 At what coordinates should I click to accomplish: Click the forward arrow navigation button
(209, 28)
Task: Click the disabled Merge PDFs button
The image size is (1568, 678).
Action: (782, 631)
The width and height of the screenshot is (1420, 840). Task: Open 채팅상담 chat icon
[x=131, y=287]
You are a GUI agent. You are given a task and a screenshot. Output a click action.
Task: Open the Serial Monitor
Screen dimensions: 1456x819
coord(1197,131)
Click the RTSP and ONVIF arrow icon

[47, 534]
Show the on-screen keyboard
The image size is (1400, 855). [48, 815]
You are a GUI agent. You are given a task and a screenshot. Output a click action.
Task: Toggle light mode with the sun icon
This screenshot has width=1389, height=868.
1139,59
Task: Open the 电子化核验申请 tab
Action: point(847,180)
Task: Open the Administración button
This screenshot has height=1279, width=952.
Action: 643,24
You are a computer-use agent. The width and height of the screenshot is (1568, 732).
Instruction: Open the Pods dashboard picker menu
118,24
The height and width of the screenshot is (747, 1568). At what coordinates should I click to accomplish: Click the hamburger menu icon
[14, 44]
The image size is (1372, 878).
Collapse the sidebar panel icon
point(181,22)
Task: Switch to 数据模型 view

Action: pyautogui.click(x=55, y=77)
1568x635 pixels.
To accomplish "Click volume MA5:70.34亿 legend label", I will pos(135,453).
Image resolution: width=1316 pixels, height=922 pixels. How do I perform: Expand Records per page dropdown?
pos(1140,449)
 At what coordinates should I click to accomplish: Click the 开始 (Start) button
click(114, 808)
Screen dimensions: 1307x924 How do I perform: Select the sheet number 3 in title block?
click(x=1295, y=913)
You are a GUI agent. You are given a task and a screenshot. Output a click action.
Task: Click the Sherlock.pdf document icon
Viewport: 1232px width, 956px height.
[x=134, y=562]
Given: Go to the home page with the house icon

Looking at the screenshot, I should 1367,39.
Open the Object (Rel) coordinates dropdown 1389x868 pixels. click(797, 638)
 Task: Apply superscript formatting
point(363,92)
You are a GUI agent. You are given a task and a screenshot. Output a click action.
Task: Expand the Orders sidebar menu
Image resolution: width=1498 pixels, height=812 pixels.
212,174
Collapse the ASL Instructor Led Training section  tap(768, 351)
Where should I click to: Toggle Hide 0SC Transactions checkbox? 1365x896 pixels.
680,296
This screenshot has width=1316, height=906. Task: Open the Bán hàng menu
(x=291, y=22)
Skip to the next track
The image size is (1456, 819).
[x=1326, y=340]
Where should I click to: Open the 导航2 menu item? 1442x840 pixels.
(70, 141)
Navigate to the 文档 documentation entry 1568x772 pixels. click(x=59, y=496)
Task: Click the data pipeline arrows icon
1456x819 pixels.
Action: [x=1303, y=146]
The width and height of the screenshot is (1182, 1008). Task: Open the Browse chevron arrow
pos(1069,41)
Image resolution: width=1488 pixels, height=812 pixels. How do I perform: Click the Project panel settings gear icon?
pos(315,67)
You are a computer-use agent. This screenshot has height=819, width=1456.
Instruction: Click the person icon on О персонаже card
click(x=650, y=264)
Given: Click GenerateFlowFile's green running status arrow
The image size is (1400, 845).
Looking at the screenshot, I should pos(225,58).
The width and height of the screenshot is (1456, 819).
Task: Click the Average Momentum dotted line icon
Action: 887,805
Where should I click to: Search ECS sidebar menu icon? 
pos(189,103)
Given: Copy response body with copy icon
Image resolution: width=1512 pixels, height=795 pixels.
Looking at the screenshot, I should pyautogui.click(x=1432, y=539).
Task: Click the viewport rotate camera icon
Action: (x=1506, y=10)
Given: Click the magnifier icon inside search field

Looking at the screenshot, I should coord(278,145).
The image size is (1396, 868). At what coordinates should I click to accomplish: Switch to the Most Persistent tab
####
→ TASK GOAL
Copy all lines from the data that hold the word "computer".

→ EXERCISE OUTPUT
You are a computer-use agent. The width and height of the screenshot is (1568, 732).
You are a computer-use agent. This screenshot has height=819, width=1456.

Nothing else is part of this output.